:: WORK REQUIRED ::
Copy the items below, starting at the line that has "Click the bullet item 纯测试环境" and ending after the line that has "(x=282, y=32)". Replace "tooltip" with "hint box", keep everything else the same, and leave out the pictures.

:: GIVEN INFORMATION ::
☆ ☆ ☆ ☆ ☆
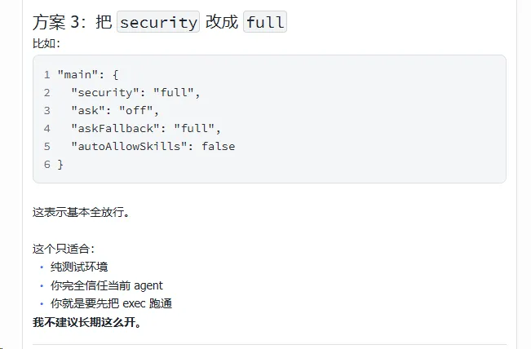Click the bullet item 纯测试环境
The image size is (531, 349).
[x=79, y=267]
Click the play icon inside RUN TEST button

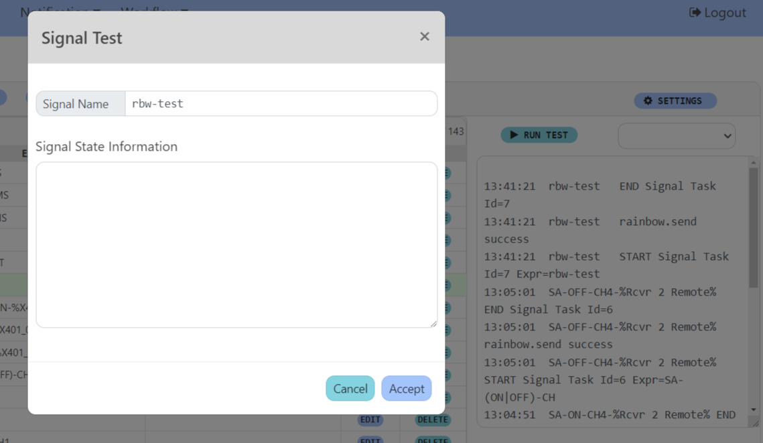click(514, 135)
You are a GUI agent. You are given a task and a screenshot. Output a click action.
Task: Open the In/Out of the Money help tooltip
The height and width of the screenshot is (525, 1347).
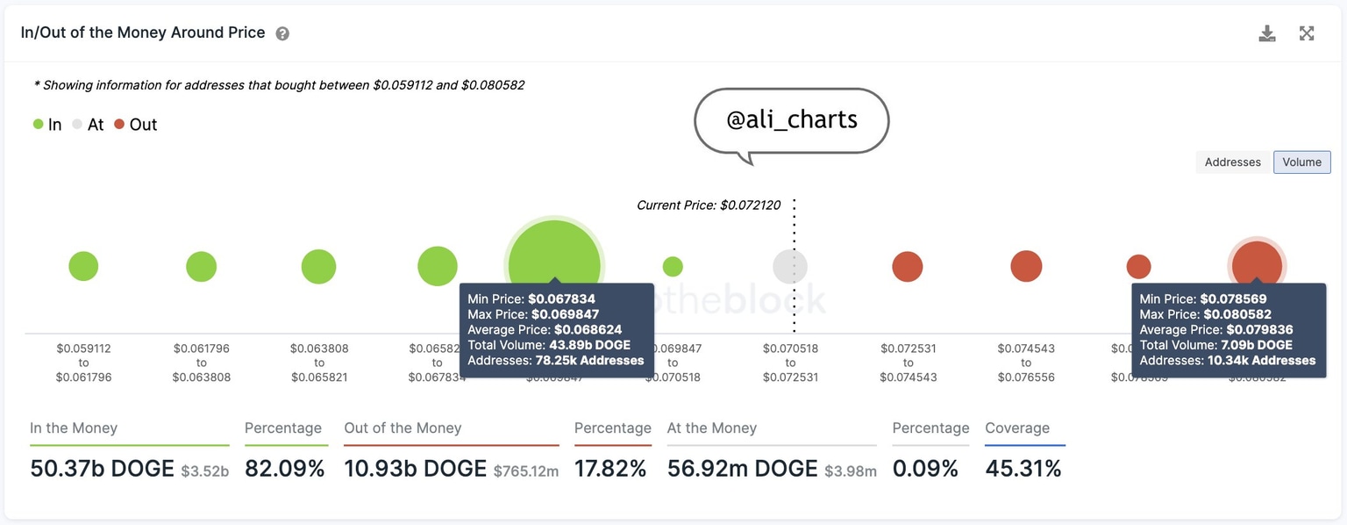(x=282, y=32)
☆ ☆ ☆ ☆ ☆
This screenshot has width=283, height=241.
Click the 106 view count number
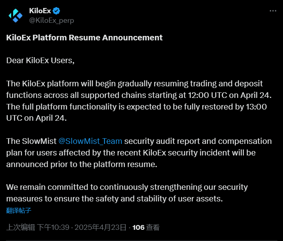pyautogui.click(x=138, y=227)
☆ ☆ ☆ ☆ ☆
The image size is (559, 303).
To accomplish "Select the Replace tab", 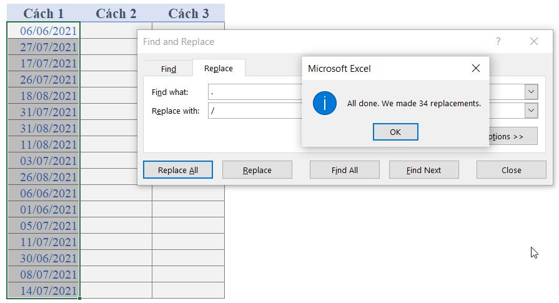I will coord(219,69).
☆ ☆ ☆ ☆ ☆
:: RESPONSE ::
Click the bullet item 纯测试环境
The image size is (531, 349).
[x=79, y=267]
Click the play icon inside RUN TEST button

click(514, 135)
You are a GUI agent. You are given a task and a screenshot. Output a click action.
Task: Open the In/Out of the Money help hint box
The height and width of the screenshot is (525, 1347).
(x=282, y=32)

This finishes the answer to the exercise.